> **Teks Pilihan**

Pemilihan tema buku secara selektif, juga dilakukan Mizan. Menurut
Hernowo, selain mengurangi jumlah produksi buku, kami juga harus
memilih secara selektif buku-buku yang akan diterbitkan. "Kalau
kira-kira buku itu akan diminati pasar, akan kami terbitkan. Kalau
tidak, meski naskah sudah siap, akan kami tunda penerbitannya,"
katanya. Dan menurutnya, di antara buku yang sudah siap namun terpaksa
ditunda penerbitannya adalah karya Dr. Jalaluddin Rahmat berjudul
Menjawab Soal-Soal Islam Kontemporer.

Jalan paling lumrah yang dipilih oleh berbagai penerbit buku adalah
dengan menaikkan harga. "Ini merupakan cara yang paling masuk akal dan
tak bisa dielakkan, sejalan dengan naiknya harga-harga barang lain
termasuk sembilan bahan pokok (sembako)," kata Abbas al-Jauhari, staf
editor penerbit Rajawali Pers kepada Panji. Memang, jalan itu tidak
dapat dielakkan. Toh, hampir semua penerbit buku sekarang ini sudah
melakukan hal itu.

Bersaing dengan Sembako.
Namun jalan itu bukan tanpa persoalan, terutama jika dikaitkan dengan
minat dan kemampuan daya beli masyarakat akan buku dalam situasi
krisis sekarang ini. "Jangankan untuk beli buku, untuk beli sembako
pun sulitnya bukan main," kata Ibu Aminah Suhaemi kepada Panji. Dengar
juga pendapat Dimas, mahasiswa Fakultas Kedokteran UI. Kepada Panji,
dia mengeluh soal mahalnya harga buku-buku kedokteran yang wajib dia
gunakan dalam kuliah. "Sebelum krisis harganya hanya Rp200.000, tapi
sekarang sudah naik empat kali lipat: Rp800.000! Mau dikopi, selain
hasilnya jelek, harganya pun jauh lebih mahal," keluhnya miris.

> **Cuplikan Data**
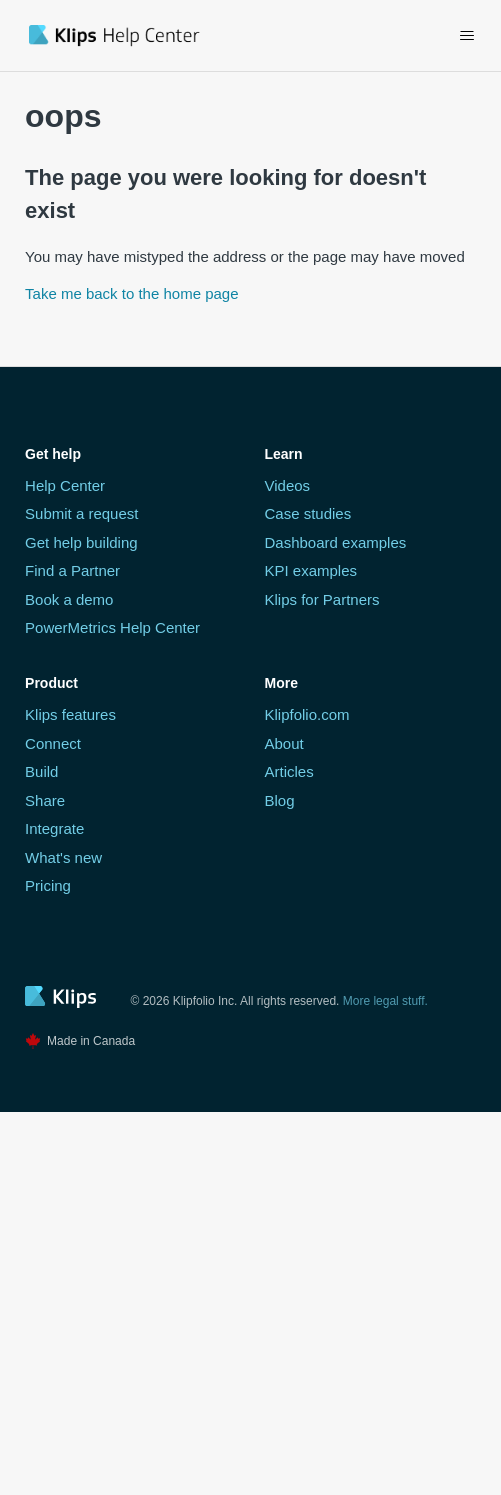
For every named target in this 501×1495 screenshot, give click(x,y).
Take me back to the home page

> **Tugas yang Diperlukan**
1) Ketik ulang bagian teks tentang penerbit buku di masa krisis, mulai dari "katanya. Dan menurutnya, di" dan terus sampai "Soal-Soal Islam Kontemporer.".
2) Lanjutkan teks tentang penerbit buku di masa krisis dari titik teks itu berhenti.

> **Hasil Tugas**
1)
katanya. Dan menurutnya, di antara buku yang sudah siap namun terpaksa
ditunda penerbitannya adalah karya Dr. Jalaluddin Rahmat berjudul
Menjawab Soal-Soal Islam Kontemporer.

2)
Memang, tingginya harga buku di Indonesia sudah menjadi keluhan klasik
di kalangan masyarakat pembaca, apalagi dalam masa krisis seperti
sekarang ini. Karenanya, tak heran jika toko-toko buku besar seperti
Gramedia dan Gunung Agung di Jakarta terlihat sepi dan lengang.
Menurut pantauan Panji di Gramedia Mal Pondok Indah, Sabtu pekan lalu,
misalnya, tampak hanya 10 pengunjung yang datang. Itu pun hanya untuk
melihat-lihat dan membaca-baca buku di tempat. Ada yang membeli,
memang, tapi yang dibeli itu bukan buku melainkan kartu ulang tahun!

Sungguh memprihatinkan kondisi dunia perbukuan di Indonesia sekarang
ini. Ibaratnya, sudah jatuh (karena krisis moneter dan naiknya harga
kertas) tertimpa tangga pula (siapa yang mau beli?). Lagi pula,
bukankah masyarakat Indonesia sudah lama terkenal rendah minat
bacanya? Lalu, jika persoalan ini dikaitkan dengan proses pendidikan
dan pencerdasan kehidupan bangsa, bagaimana masa depan generasi muda
Indonesia selanjutnya?

Menurut pengamat pendidikan Prof. Dr. Bun Yamin Ramto, kita memang
tengah menghadapi masa-masa yang teramat sulit. Dalam soal kualitas
perbukuan, secara umum harus diakui bahwa bangsa kita makin merosot.
Jika kondisi perbukuan yang tengah dilanda krisis ini terus berlanjut,
itu akan berpengaruh pada persoalan pendidikan dan proses pencerdasan
bangsa (lihat, Generasi Tanpa Jendela). "Bacaan atau buku adalah alat
kebutuhan pokok masyarakat. Kita harus camkan betul-betul: kalau kita
mau maju, tidak bisa tanpa bahan bacaan. Jepang maju karena bacaan,
Cina maju karena bacaan, Amerika maju karena bacaan," kata Rektor ISTN
itu kepada Panji.

Untuk itu, Bun Yamin Ramto mengajak semua pihak, termasuk pemerintah,
untuk ikut memecahkan persoalan harga kertas ini demi memajukan dunia
perbukuan nasional, baik secara kuantitatif maupun kualitatif. "Semua
pihak, termasuk pemerintah, berusaha bahwa buku itu harus diadakan
secara lebih banyak dan berkualitas. Dan agar masyarakat bisa membeli
dan memiliki buku, sebetulnya buku itu tidak harus dikemas secara
luks, biasa saja. Saya juga anjurkan supaya pajak-pajak yang
menyangkut buku dihilangkan," katanya.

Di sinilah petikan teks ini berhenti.